As I still haven't started my period (and still don't feel even vaguely periody), we picked up a pregnancy test today in Tesco.  They'd sold out of most of them!  I guess that tells you something either a) everyone is as organised as I am and everyone wants a September baby or b) there were a lot of "unplanned encounters" over the festive period!

I'm now three days overdue, so felt that if I was pregnant, I should definitely get a positive result.  Most tests you can take and expect a reliable result from the day you first miss your period.  People say they sometimes "feel" pregnant.  Never having been pregnant before, I don't think I can really claim that one.  I don't feel any different whatsoever, which made me think there's no chance I'm pregnant - it's probably just an extended cycle.

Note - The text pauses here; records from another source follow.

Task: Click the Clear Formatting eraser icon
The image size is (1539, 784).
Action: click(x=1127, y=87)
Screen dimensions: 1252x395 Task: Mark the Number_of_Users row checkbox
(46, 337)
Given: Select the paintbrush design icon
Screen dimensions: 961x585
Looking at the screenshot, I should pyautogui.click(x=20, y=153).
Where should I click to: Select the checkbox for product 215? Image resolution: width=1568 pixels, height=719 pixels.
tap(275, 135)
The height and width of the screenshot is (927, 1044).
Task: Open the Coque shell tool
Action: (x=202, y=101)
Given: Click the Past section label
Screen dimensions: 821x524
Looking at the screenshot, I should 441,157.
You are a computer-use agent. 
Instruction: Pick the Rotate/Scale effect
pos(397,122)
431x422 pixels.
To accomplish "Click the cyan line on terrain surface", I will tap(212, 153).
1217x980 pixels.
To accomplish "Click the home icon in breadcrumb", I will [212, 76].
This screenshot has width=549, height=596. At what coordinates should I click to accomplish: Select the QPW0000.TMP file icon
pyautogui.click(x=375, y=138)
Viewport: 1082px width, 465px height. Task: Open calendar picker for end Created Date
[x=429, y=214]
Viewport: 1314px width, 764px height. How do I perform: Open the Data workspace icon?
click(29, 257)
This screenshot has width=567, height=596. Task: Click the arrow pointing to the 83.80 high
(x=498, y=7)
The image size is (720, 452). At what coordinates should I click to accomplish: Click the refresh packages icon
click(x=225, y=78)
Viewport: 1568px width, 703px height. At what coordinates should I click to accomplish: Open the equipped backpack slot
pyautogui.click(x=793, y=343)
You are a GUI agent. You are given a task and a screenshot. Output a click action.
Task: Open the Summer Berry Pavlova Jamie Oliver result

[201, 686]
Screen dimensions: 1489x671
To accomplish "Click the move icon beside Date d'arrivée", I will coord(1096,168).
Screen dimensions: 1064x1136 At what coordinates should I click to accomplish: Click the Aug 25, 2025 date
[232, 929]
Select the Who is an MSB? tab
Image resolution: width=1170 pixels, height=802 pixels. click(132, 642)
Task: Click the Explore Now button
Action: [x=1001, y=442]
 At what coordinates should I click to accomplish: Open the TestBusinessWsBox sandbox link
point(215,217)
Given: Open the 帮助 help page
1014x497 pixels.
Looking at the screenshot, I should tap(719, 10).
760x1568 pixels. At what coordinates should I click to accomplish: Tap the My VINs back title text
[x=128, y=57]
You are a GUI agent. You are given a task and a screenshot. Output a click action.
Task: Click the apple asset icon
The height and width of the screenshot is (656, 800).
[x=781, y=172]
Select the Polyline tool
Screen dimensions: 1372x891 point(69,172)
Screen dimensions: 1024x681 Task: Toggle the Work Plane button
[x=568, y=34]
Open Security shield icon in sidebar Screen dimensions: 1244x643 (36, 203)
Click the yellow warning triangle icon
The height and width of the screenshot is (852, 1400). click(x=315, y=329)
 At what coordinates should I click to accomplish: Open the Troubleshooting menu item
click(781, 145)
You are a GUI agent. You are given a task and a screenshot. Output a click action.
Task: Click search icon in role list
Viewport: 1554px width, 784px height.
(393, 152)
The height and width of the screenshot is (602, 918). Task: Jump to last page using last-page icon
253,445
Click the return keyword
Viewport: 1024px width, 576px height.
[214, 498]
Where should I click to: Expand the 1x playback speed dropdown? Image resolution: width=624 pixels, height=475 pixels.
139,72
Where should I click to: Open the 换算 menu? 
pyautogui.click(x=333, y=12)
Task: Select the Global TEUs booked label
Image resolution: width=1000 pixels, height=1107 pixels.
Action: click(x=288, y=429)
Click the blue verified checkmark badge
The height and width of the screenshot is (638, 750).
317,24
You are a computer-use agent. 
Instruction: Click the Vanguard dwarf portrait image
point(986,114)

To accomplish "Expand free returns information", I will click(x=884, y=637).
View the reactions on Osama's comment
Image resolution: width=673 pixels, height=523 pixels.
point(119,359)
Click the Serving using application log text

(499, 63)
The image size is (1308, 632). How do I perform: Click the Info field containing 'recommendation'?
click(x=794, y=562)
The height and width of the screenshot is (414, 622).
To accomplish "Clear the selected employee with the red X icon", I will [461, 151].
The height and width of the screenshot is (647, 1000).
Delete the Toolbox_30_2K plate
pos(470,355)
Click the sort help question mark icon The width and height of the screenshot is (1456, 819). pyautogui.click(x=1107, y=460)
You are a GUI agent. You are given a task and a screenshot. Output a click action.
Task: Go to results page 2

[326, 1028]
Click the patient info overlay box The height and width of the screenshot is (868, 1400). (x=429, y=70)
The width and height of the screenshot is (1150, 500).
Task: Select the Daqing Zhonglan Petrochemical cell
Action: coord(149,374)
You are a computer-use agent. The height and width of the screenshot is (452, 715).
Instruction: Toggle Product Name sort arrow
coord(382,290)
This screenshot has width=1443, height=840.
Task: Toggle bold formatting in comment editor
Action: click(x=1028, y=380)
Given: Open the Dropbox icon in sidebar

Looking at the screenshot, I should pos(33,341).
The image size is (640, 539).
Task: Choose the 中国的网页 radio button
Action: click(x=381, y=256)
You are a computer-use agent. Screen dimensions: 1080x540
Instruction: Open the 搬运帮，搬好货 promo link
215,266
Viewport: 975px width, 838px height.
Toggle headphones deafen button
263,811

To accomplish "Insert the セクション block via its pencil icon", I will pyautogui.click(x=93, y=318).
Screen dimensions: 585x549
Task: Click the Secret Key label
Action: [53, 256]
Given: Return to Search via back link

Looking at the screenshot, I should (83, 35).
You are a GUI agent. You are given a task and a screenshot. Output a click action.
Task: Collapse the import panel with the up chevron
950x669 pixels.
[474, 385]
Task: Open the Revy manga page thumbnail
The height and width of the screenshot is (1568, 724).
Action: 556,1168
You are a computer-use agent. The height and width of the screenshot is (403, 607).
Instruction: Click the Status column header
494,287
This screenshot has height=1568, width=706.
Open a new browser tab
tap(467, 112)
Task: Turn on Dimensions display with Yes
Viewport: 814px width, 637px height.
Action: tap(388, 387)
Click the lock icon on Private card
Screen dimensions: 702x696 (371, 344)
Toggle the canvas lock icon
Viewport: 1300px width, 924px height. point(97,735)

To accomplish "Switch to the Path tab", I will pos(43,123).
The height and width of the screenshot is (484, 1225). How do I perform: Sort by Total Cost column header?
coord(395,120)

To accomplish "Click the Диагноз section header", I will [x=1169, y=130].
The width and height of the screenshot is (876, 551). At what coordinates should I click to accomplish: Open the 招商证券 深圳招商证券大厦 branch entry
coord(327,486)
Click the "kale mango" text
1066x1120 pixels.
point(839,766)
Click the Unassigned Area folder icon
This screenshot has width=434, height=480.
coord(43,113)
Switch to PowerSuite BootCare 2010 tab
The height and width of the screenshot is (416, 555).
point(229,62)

I sneaked a little-used mug out of the kitchen cupboard for a urine sample (don't worry - it'll go in the dishwasher!) and toddled upstairs.  I find it extremely tricky to pee on a stick - why complicate things?  What I wasn't prepared for was how nervous I was.  I know that this is just our first month of trying, and at 32, I'm probably less fertile than I was at 25, so the chances of having conceived were fairly slim.  Nevertheless, my hands were shaking as I opened the packet.

I did the test, and waited the prescribed three minutes.  The tests have two lines that show when you do the test; the first line shows that the test is working; the second line will only appear if you're pregnant.  The control line appeared... and nothing else.  So, not pregnant.

But at £5 a pop, I think I might have a look on eBay and see if I can get some cheaper pregnancy tests for the future.  And maybe an ovulation kit.

I told my husband; we're both fine about it.  But it is strange how shaky I was.  I think it's less to do with desperately wanting a child, and more to do with the scary impact it would have on our lives!

Sunday 25 December 2011

Big fat family Christmas

Happy Christmas!

It's a big family Christmas as usual this year; my husband and I have gone to my parents' house, as has my brother and his girlfriend, plus my 88 year-old grandma, so it's a full house.

One of my best friends - Michela - came round last night with her new baby, Rose, who's now three months old.  Michela has never been a particularly broody person, so it was fascinating for me to see how naturally she seems to have taken to motherhood, and how laid back she is about everything.  I genuinely can't imagine being in charge of another human's life!

Anyway, today we all ate and drank too much, and talked about old times.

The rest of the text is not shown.